▸ **What you have to do**: Please show every line from the entries that carries the word "computer".

====== Given entries

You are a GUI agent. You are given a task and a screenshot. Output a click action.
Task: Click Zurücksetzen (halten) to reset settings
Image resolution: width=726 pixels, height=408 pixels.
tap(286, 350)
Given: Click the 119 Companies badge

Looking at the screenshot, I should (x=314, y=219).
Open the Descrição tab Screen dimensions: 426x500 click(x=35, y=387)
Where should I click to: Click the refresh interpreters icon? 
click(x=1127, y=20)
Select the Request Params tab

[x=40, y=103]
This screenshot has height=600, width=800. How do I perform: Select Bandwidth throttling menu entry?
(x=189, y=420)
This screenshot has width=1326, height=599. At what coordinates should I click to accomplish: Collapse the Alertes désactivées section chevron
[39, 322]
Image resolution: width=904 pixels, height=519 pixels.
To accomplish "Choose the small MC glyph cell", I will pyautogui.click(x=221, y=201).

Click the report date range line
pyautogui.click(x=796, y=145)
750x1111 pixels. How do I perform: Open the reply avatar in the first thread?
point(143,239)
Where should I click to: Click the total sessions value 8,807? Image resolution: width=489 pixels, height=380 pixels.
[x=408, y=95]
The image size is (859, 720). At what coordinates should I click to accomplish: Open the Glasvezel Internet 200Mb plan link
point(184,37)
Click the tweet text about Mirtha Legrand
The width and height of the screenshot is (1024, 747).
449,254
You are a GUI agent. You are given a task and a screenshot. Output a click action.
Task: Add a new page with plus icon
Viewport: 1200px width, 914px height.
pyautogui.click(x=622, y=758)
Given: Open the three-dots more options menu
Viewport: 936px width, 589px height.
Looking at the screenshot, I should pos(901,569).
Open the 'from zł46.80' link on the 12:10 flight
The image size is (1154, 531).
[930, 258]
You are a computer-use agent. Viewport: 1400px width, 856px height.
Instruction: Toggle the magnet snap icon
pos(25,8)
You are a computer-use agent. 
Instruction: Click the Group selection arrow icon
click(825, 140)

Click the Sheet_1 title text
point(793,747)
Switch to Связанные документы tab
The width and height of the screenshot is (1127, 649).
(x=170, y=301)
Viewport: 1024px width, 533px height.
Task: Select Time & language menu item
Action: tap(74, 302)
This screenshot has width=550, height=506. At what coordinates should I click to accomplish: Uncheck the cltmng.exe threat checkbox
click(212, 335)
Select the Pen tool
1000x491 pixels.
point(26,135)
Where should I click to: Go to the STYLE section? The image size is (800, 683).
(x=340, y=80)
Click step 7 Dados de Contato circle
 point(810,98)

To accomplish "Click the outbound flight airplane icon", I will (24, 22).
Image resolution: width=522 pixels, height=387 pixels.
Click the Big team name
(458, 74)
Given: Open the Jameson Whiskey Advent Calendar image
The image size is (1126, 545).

============

▸ **Your response**:
You are a computer-use agent. Viewport: 1400px width, 856px height.
You are a computer-use agent. 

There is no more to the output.